Allow me once more to recommend it to you and do not grow weary of learning it any more than I shall grow weary of teaching it. I would gladly shout out everywhere: Self-abandonment! Self-abandonment! And again self-abandonment. A self-abandonment without limits or reservations…Because the greatness of God and his sovereign dominion over us demand that all should bow, should be as it were beaten down and annihilated before his supreme majesty. His infinite greatness is wholly out of proportion to our littleness. It dominates everything, contains everything, is everything: for whatever exists and is not God, has received its being from him by creation, receives it indeed at each instant by conservation (which is an incessantly renewed creation), since the being thus received always remains plunged and lost in his bosom.

It follows that God is the Being of all beings; nothing is or lives or subsists except by him and in him. He is He-Who-is, and who is All in all things. Other beings compared with nothingness appear to be something, but compared with God they appear to be nothing. Their being and substance are borrowed, while God exists solely of himself and is no one’s debtor but his own. It is, therefore necessary that since everything necessarily belongs to him, all should return to him, and that his sovereign dominion should be glorified by all the creatures that his hands have made.

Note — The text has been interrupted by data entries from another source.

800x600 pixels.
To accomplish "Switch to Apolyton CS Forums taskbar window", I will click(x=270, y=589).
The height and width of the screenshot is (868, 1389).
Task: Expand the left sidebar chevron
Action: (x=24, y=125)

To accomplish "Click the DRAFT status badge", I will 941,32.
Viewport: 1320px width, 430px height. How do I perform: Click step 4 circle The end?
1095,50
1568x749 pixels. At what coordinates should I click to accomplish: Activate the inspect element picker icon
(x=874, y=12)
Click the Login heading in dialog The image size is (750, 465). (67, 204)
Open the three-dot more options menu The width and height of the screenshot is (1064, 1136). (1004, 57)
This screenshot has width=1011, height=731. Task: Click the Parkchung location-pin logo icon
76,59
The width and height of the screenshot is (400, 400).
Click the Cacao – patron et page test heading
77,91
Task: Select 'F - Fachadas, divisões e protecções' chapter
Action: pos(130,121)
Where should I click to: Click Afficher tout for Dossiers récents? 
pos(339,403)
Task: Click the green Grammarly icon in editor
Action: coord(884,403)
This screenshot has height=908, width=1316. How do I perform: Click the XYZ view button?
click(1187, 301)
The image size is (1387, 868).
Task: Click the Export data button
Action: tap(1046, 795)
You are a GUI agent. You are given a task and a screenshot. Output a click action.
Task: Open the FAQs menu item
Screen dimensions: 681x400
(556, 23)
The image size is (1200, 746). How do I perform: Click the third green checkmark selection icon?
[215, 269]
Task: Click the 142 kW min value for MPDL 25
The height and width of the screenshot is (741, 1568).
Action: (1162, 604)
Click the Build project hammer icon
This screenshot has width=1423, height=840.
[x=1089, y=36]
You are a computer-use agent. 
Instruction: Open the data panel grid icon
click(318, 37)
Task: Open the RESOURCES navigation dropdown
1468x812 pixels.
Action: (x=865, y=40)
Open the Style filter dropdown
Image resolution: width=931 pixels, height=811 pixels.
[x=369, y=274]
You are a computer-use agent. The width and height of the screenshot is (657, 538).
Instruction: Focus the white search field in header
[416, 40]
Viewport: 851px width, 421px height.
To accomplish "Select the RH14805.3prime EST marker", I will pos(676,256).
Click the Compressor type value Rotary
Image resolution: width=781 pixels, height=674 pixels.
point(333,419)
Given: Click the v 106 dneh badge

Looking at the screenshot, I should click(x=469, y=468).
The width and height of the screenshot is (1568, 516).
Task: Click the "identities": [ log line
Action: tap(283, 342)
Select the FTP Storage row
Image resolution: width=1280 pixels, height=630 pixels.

Creatures deprived of reason glorify him in their way by following with in violable exactitude and unwearying docility the movement that he communicates to them, but he rightly expects from his reasonable creatures a glory more worthy of himself, which results from their voluntary self-abandonment. How indeed can they make a more just and worthy use of their liberty than in giving back to God all they have received from him and offering him in advance all they may receive from him the future?

– Father Jean-Pierre de Caussade, S.J. was a French Jesuit, a writer, and a revered spiritual director.